Sherrie Levine’s retrospective turns a very cold eye on the gender dynamics of the art world.

From top, “La Fortune (After Man Ray)” (1990); “Red and Grey Check: 7-12” (2000).

(Photo: Danny Kim)

Imagine it’s 1981. You’re an artist, in love with art, smitten with art history. You’re also a woman, with almost no mentors to look to; art history just isn’t that into you. Any woman approaching art history in the early eighties was attempting to enter an almost foreign country, a restricted and exclusionary domain that spoke a private language. Merely the act of creating art while female, in this atmosphere, was insurrectionary. How to love art without killing yourself or acquiescing to the rules of the game? How to get around, burrow under, enter, or blow up those apparently impervious walls? The late painter Elizabeth Murray rightly observed, “Seeing historically belongs to the guys … The greatest part about being a woman … is that I’m not really a part of [that art history]. I can do whatever I want.”

Sherrie Levine’s tightly controlled, academically stringent, sometimes stultifying survey at the Whitney Museum of American Art shows how one artist from this generation cross-examined art history, reveled in it, and smashed it against the windshield of her anger. Levine’s subtle Swiftian thrashing of and love affair with the patriarchal canon are everywhere in this show. Her strategy was simple and not entirely novel. At the time, in the wake of Warhol, Pop, and conceptual art, numerous artists were investigating appropriation and representing culture, critically, satirically, and otherwise. It was an ism that quickly ran rampant. However, instead of rummaging through movies and magazines, as her far more lauded, much higher-priced colleague Richard Prince did (and still does), Levine tunneled into the storehouse of modern-art history, making obvious copies—bigger, smaller, in different materials—of work by Courbet, Mondrian, Brancusi, Léger, and many others. In doing so, she helped scramble the access codes so thoroughly that today, men are almost as flummoxed at art history’s gates as women. At the same time, Levine also helped destroy any fantasy of equal access to canonical fame and wealth. The boys still own the art world, now as then, and she and others made that pungently evident. I love and admire them for it.

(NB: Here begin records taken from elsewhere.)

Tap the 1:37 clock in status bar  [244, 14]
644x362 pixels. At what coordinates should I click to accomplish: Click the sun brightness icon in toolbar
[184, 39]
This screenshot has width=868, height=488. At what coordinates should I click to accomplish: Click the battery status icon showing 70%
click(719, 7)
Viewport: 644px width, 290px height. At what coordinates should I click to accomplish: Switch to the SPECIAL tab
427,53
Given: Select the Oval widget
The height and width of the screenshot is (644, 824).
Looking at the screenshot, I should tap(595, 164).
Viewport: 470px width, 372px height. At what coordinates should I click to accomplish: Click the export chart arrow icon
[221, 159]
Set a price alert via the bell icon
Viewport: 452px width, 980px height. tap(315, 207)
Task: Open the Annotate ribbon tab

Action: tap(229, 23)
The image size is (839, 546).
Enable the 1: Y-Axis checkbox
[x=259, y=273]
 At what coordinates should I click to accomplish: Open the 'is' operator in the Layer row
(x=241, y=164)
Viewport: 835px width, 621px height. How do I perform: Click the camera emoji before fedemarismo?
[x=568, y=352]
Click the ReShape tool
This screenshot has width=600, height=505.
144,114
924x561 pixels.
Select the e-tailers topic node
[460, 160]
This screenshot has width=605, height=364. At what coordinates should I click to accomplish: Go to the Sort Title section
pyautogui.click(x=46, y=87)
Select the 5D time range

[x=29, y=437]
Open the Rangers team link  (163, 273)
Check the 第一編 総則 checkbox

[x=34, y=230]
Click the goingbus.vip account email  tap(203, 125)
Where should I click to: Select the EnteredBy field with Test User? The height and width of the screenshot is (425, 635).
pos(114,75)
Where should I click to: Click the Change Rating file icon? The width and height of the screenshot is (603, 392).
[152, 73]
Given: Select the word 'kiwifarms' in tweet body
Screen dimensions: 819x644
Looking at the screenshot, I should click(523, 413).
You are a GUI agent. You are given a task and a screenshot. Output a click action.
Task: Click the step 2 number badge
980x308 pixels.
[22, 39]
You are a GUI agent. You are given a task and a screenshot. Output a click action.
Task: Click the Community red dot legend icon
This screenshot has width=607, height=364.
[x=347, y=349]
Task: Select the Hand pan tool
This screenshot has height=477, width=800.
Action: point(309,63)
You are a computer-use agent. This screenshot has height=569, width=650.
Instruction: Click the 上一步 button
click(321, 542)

Yet I’m not a fan of Levine’s work itself. Those remakes of other artwork are insular, speaking only to the tribe, and I often think she’s blandly grandiose or on academic autopilot. Her survey, with its overinflated title, “Mayhem,” seems at first a pas de deux of entre nous—a game of she knows we know she knows we know. With its tasteful lighting, elegantly organized spaces, and gray color-coordinated interior, “Mayhem” can feel like a posh Tiffany’s display arranged by purity police or an aesthetic house of the dead—a place where the spirit is drained from art and forlorn carcasses lay in state. Which may be the point.

There’s an ultra-deluxe installation of four full-size billiard tables, each with three balls in identical configurations. This ensemble is titled La Fortune (After Man Ray) and apes a 1938 Man Ray painting of (you guessed it) a billiard table with (right again) three balls in this exact arrangement. “I get it,” you think, if you are the kind of person who gets it. Otherwise, you probably just think you’ve wandered into an exclusive men’s club. Which may be the point.